Goal of the exercise:
Copy out, from the entries below, each line that holds the string "field".

Available records:

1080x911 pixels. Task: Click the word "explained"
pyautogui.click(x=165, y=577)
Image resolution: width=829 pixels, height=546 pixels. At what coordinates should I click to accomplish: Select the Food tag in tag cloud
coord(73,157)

...

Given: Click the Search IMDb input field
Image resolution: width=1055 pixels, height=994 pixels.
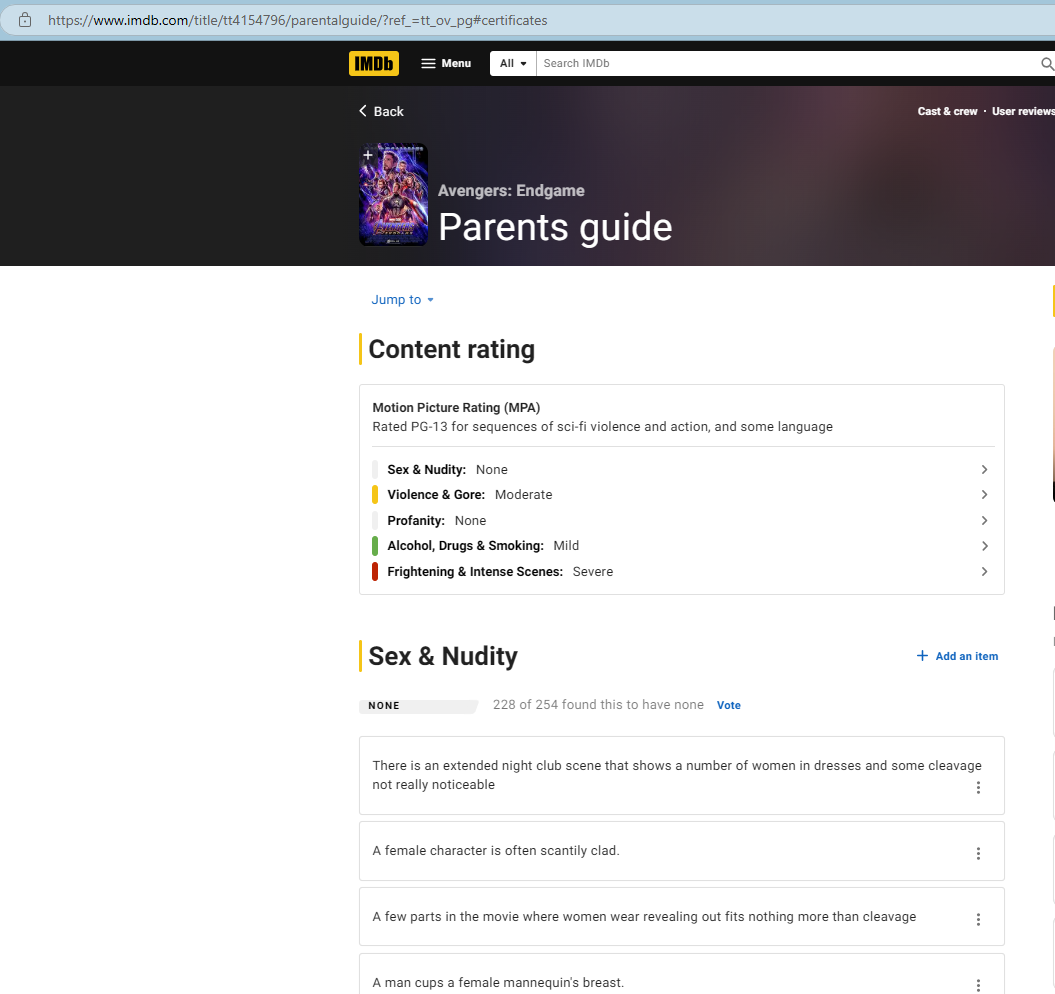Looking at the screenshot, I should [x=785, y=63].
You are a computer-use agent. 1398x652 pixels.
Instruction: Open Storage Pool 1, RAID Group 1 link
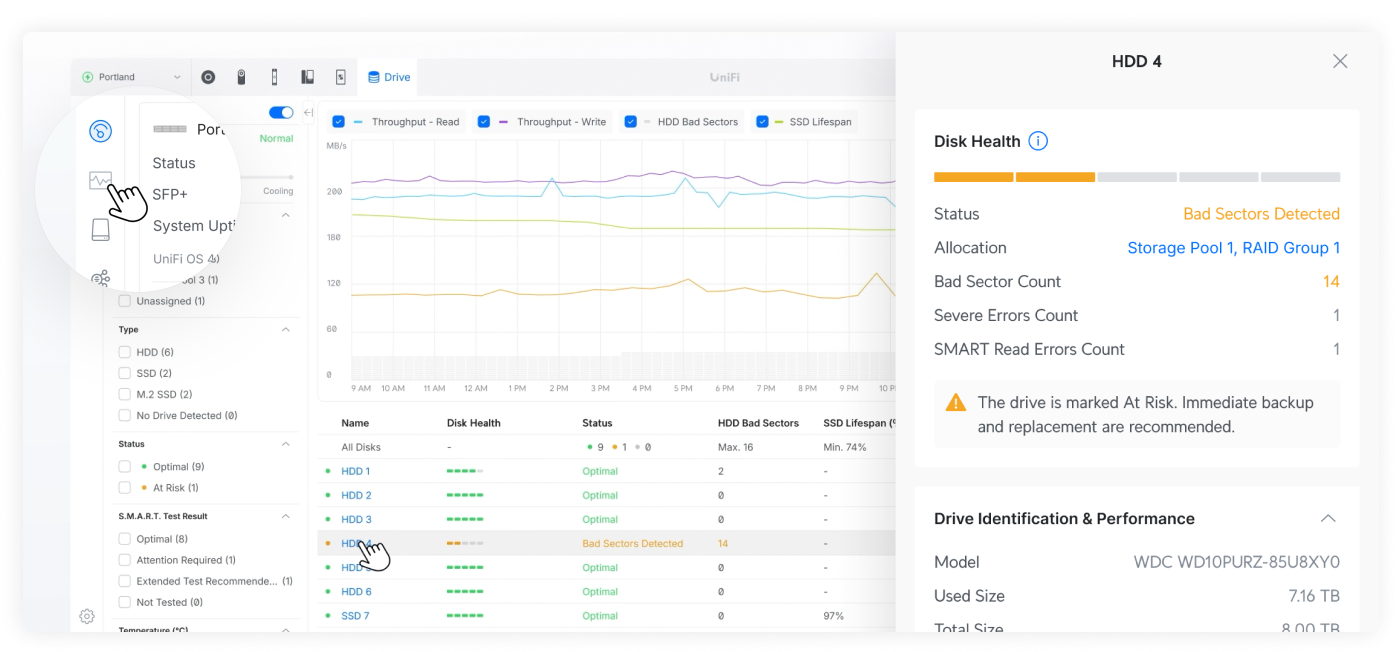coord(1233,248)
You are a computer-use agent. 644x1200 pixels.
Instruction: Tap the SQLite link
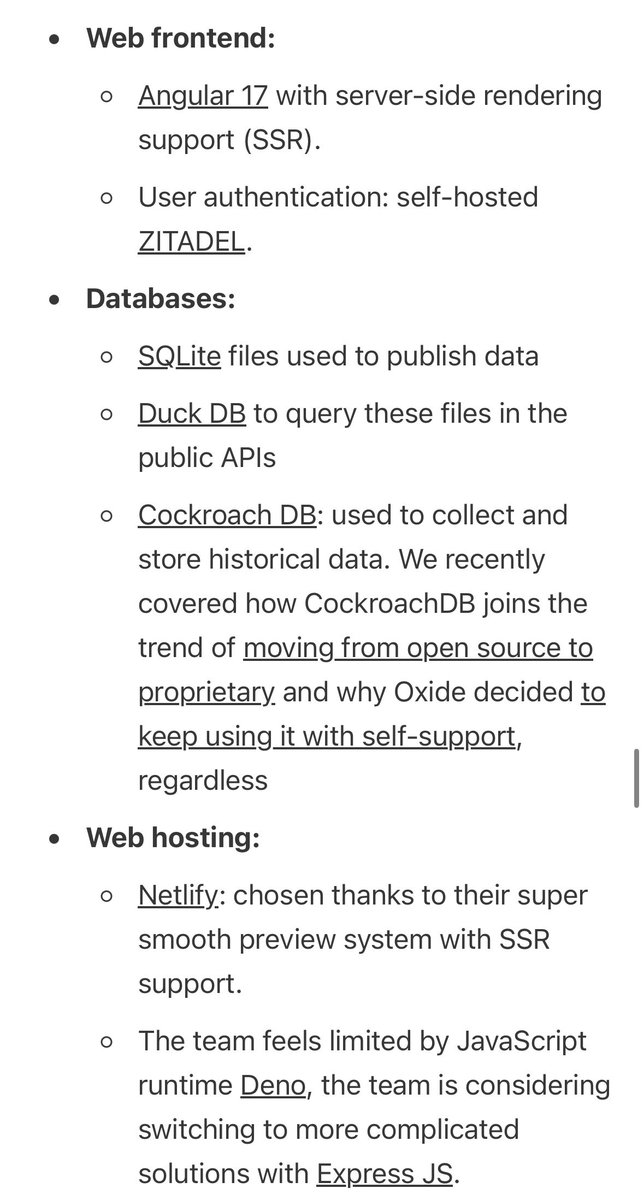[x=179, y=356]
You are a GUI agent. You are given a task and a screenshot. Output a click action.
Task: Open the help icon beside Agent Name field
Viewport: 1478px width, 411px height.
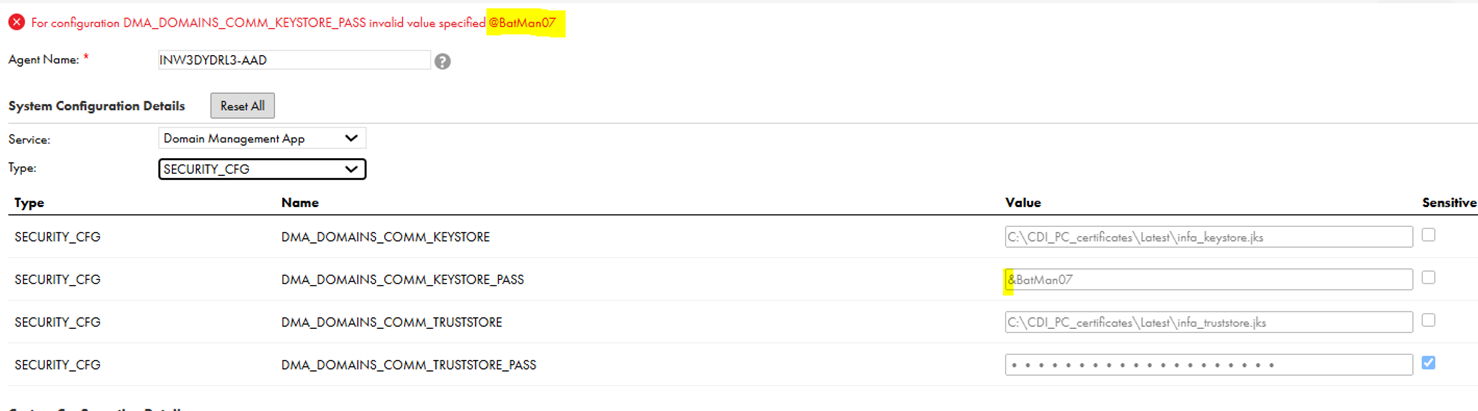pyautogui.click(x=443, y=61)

Exercise output:
Given: Click the Search IMDb input field
Task: Open the help icon beside Agent Name field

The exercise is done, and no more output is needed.